As I did last year following #asae09 in Toronto, I am bypassing the #asae10 post-mortem in favor of looking ahead at the questions I hope we will be discussing actively by the time we reconvene in St. Louis next August for #asae11.  It should come as no surprise that these are big strategic questions, and I hope they spark many powerful conversations for organizations across our community in the months ahead.

1.  What is it going to take for associations to thrive over the next decade?–The next ten years will be decisive for many associations, if only because our entire society will begin to feel the full force and effect of an exponential rate of change before this decade is out.  The challenge of building resilient organizations capable of flourishing in an environment both unforgiving and filled with opportunity is unprecedented and complex.  Far too many associations continue to struggle with the transition from 20th century command-and-control hierarchies to 21st century distributed and distributive networks, from insular, progress-resistant cultures to a full embrace of the serendipitous possibilities of an open and collaborative social future.  Over the next 12 months, the “thrivability imperative” for associations will grow ever more insistent and our organizations, as well as the association community as a whole, and we need to develop a clearer sense of how we’re going to respond.

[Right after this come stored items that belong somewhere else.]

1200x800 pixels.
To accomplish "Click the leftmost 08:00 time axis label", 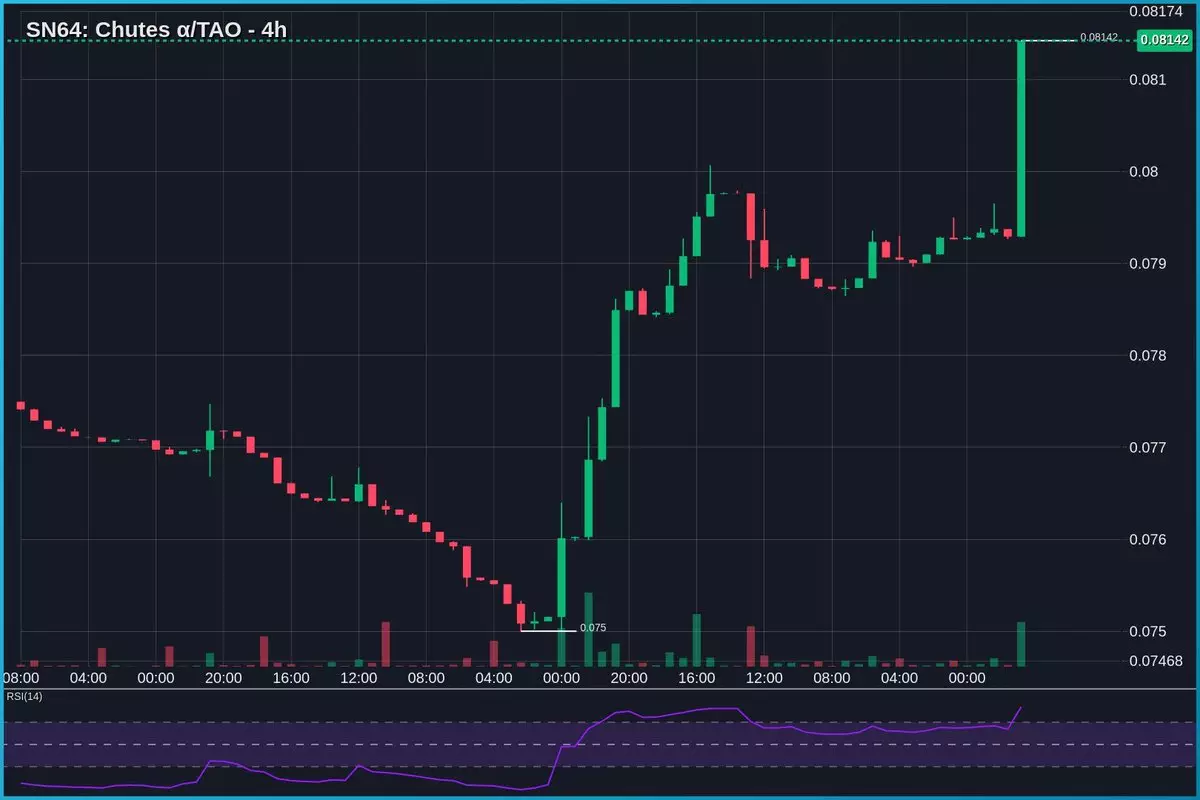I will (x=21, y=678).
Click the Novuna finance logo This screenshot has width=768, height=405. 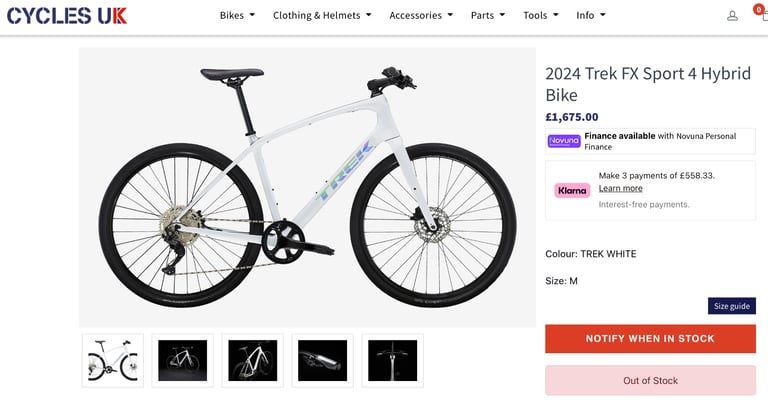click(564, 141)
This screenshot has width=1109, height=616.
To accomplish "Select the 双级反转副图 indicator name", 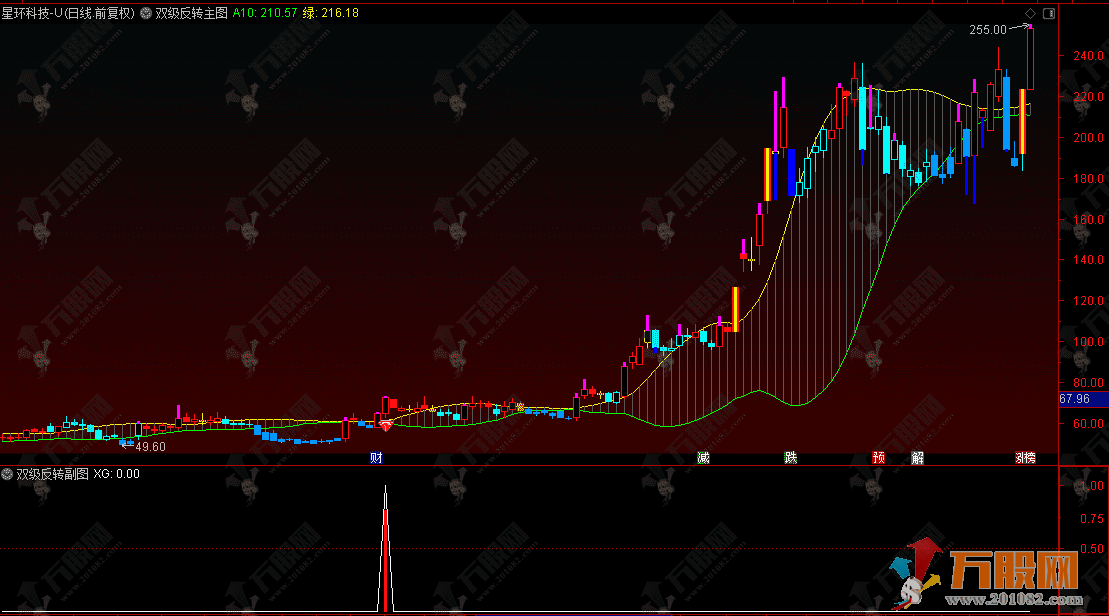I will click(x=53, y=474).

2.  What is our mental model for associating over the next decade?–This question is closely related to the first since building our capacity to thrive will depend substantially on how we design and construct the radical new value we propose to offer to our future stakeholders.  We need new mental models of associating in order to conceptualize the new business models that will make our associations thrivable in the years ahead.  I have repeatedly proposed that the future of associating is mobile.  At the very least, the growing global importance of online networks and other social technology platforms confirms that associating is already evolving into a richer, more complete and more resonant digital experience.

Unfortunately, many associations continue to be limited not only by the legacy constraints and costs of a still-mostly analog platform for value creation, but also by the narrow tactical application of new digital tools to slow the inexorable decline of old, failing mental and business models.  So as associations begin to make more significant investments in a variety of new capabilities, their key organizational stakeholders will need to arrive at a shared understanding around the preferred futures those capabilities can help create, and how those futures will be different from the past.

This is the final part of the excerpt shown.